### TEXT
## Start

NEWSLETTER

FINANCIAL COOPERATIVE OF INTERNATIONAL CIVIL SERVANTS

N° 94 / September 2024

Feedback on the 2024 Annual Meeting

Voting for the 33rd Annual General Meeting took place from June 10 to June 21, 2024. We would like to thank all our members, who voted in even greater numbers this year (the turnout was 66.72%, compared with 64.61% in 2023).

All resolutions were passed, and the following candidates were elected (in alphabetical order):
Mr. Daniel Henquet, Ms. Adrienne Hervé, Mr. Olivier Maréchal (subject to CSSF approval), Mr. Nicolas Salomon, Ms. Rita Umeh-Okoyeocha.

Our sincere thanks go to all the other members who stood for election.

Following the presentation of the Annual General Meeting, held on Saturday June 22, the Board of Directors elected its officers:

  • Mr. Stéphane Argyropoulos, Chairman
  • Mr. Xavier Roblin, Vice-Chairman
  • Mr. Nicolas Salomon, Treasurer
  • Ms. Adrienne Hervé, Secretary General
  • Mr. Fabrice Andreone, Member
  • Mr. Daniel Henquet, Member
  • Mr. Olivier Maréchal (subject to the CSSF approval), Member
  • Ms. Rita Umeh Okoyeocha, Member

Purchase and sale of shares (October 2024)

The share price for the October sale of share will be €88.40.

The sale of shares will take place in October, and potential buyers should make known, via amfie.net or by mail, the number of shares they wish to acquire at the price of €88.40 per share (at the latest October 3, 2024).

To facilitate the exchange of ordinary shares between members, AMFIE is organizing a session for the purchase and sale of ordinary shares.

These sales are organized to enable members who wish to buy shares from other members in AMFIE's capital at a price set by the Board of Directors.

 

  How to buy or sell shares (Members' area)

Capital increase - available shares

The General Meeting approved the principle of a capital increase subject to conditions. The following timeline outlines the process for issuing shares if demand exceeds availability :

4 October: Determination of the excess demand within the limit of €200,000 or 2,262 ordinary shares

7 October: Communication to existing shareholders who have not chosen to sell shares concerning their subscription rights.

12 October: Deadline for response from shareholders on the acquisition of their entire share of eligible shares - the absence of a response being deemed a refusal.

15 October: The remaining shares available after exercising or not exercising the above rights will be allocated according to the same rule as we apply for annual sales (bottom up).

Coordinators

We congratulate our two young retirees, Catherine Bécour from OMI and Véronique Allain from SCBD, and thank them for continuing to help our prospects from London and Montreal respectively.

We welcome a new member of staff to the SCBD, Montreal, Mr. Frédéric Vogel, where he will become a new member of the team of coordinators.

Yields 3rd quarter

The Board of Directors has decided to maintain the interest rates on AMFIE's savings accounts, and most of the term deposits and 0-18 accounts. 

  Yields 3rd Quarter 2024

Crypto assets

Bitcoin, Ethereum, Solana... but also Dogecoin, Avalanche or Polkadot... You've probably already heard some of the names of these crypto assets, or of the 20,000 others that have sprung up over the past fifteen years. In this article, AMFIE Academy won't tell you about the history of cryptoassets, their architecture on the blockchain or the mysterious Satoshi Nakamoto (the literature on this subject is abundant). Instead, we'll explore the key differences between these crypto-assets and traditional asset classes to complete your understanding of these instruments and their underlying nature.

## End

### PROMPT 1
Repeat the AMFIE newsletter word for word, from "All resolutions were" up to and including "Ms. Rita Umeh-Okoyeocha.".
### PROMPT 2
Write what comes next in the AMFIE newsletter, starting after its final sentence.
The lines after the AMFIE newsletter are separate material.

### DATASET EXCERPT

## Start

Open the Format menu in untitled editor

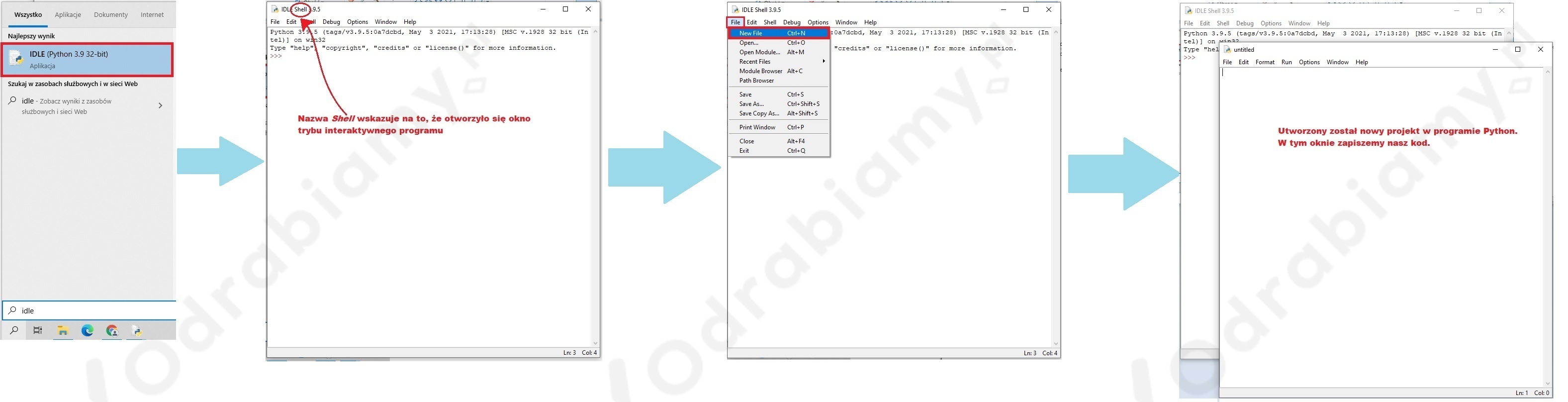click(1264, 62)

## End

### RESULT 1
All resolutions were passed, and the following candidates were elected (in alphabetical order):
Mr. Daniel Henquet, Ms. Adrienne Hervé, Mr. Olivier Maréchal (subject to CSSF approval), Mr. Nicolas Salomon, Ms. Rita Umeh-Okoyeocha.

### RESULT 2
But why talk about crypto-assets rather than cryptocurrencies? Because, according to classical economic theory, money has the famous “Three Functions”: firstly, it is an intermediary in exchanges, as it replaces barter. Secondly, it is a unit of account, enabling any other object or service to be expressed in a comparable unit. Finally, it is a store of value, since it can be stored, hoarded or saved for future use. However, according to this definition, bitcoins, ethereum and solana, while they can indeed be used to store value over time, are in no way units of measurement for expressing the value of everyday goods and services, or even a tool with which to buy anything other than... fiat money*. Indeed, apart from a few infinitesimally rare and therefore high-profile examples, few people to date have bought anything, online or in a store, using their crypto wallet. The only way to enjoy your crypto wallet is precisely to convert it into a “fiat” money and then use the latter to buy goods and services.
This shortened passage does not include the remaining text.